Segundo Fonseca, a falta de chuvas também pode provocar a saída dos animais do habitat, levando doenças até os homens. “Existe um vírus, primo da varíola, que circula por regiões rurais que tem os roedores silvestres como hospedeiros naturais. Quando a chuva diminui, esses roedores entram nas fazendas em busca de alimentos nas silagens. Eles podem urinar nos cochos, transmitindo o vírus para as vacas. Um ordenhador que toca nas lesões do animal também acaba sendo infectado”, relata o pesquisador, lembrando que o tráfico de animais silvestres também contribui para que seres humanos tenham contato com novos vírus, bactérias e outros patógenos. 

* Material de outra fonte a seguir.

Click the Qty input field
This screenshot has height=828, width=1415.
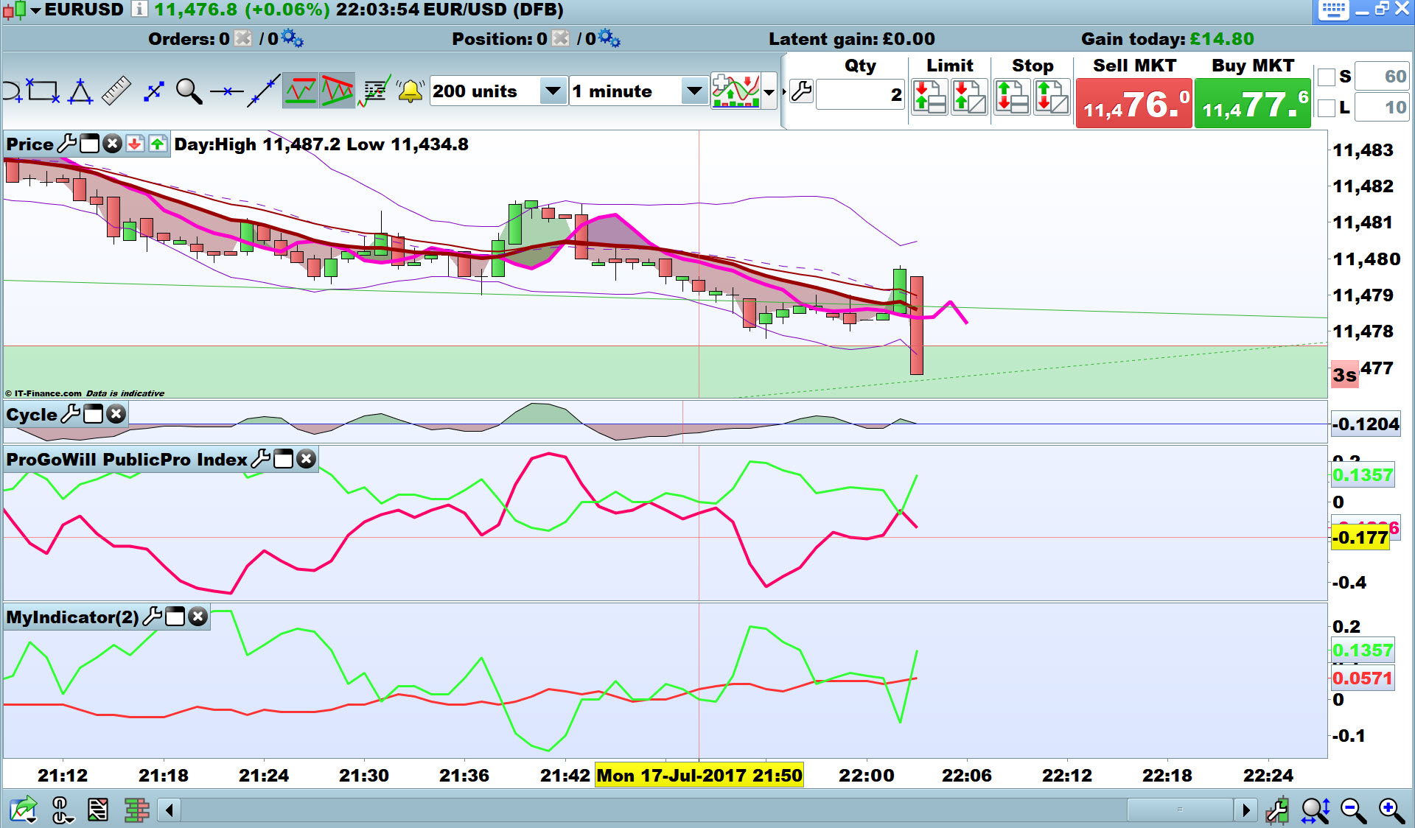859,94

Potencial para surtos de doenças

O aquecimento do planeta também é fator fundamental para a expansão de doenças que antes tinham ocorrência apenas em países tropicais. Conforme os países em maiores latitudes vão ficando mais quentes e oferecem melhores condições para patógenos e hospedeiros, doenças como dengue, malária e febre amarela vão se espalhando por mais espaços geográficos. Relatos de casos de chikungunya e Zyka, na década passada, em países europeus, são exemplares dessa situação.

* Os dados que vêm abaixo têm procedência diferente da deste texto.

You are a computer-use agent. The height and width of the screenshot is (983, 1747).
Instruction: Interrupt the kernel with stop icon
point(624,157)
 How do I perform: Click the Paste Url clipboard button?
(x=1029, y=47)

“A dengue e a febre amarela não existiam em certas latitudes ou cidades localizadas em montanhas, mas à medida que o planeta vai se aquecendo, essas doenças vão avançando para novos espaços. Os vetores dessas doenças, que são mosquitos, estão sobrevivendo em locais em que não viviam antes”, explica Henrique Paprocki, biólogo e curador do Museu de Ciências Naturais da PUC Minas. 

Enquanto uns patógenos ganham novos territórios, outros aparecem como novidades para o ser humano. “Todos os dias estamos tendo contato com novos vírus e existe a possibilidade de alguns deles provocarem doenças graves. Quando isso pode gerar uma nova pandemia é uma loteria, pode ser amanhã ou daqui cem anos”, diz. 

Maior floresta do mundo, a Amazônia tem um potencial de ser ponto inicial para futuras epidemias conforme o desmatamento avança, principalmente por causa de monoculturas e pecuária. Para Papricki, o Brasil poderia fazer a diferença ao proteger seu tão importante bioma. 

“O Brasil tem a oportunidade de ser vanguarda, de ser um país que promove o desenvolvimento econômico com conservação da natureza. Mas não é esse o sinal que estamos dando para o mundo”, critica o biólogo.

Monitoramento pode evitar pandemias e superbactérias
Durante conferência da Fundação de Amparo à Pesquisa do Estado de São Paulo (Fapesp) realizada neste mês, a relação entre doenças infecciosas e as mudanças climáticas foi debatida por pesquisadores de diferentes áreas.

Pesquisadores defenderam que a ciência invista em monitoramento de fungos e bactérias para evitar futuras epidemias – e não apenas de vírus. A preocupação é sobretudo sobre a possibilidade de surgimento de superbactérias que sejam ainda mais resistentes aos antibióticos disponíveis na indústria farmacêutica. 

“A Organização das Nações Unidas (ONU) calcula que hoje são 700 mil mortos por ano por conta da resistência aos antibióticos, mas, se não fizermos nada, em 2050 serão 10 milhões por ano”, afirmou a pesquisadora Andrea Dessen, pesquisadora do Centre National de la Recherche Scientifique (CNRS), da França, durante a abertura da conferência.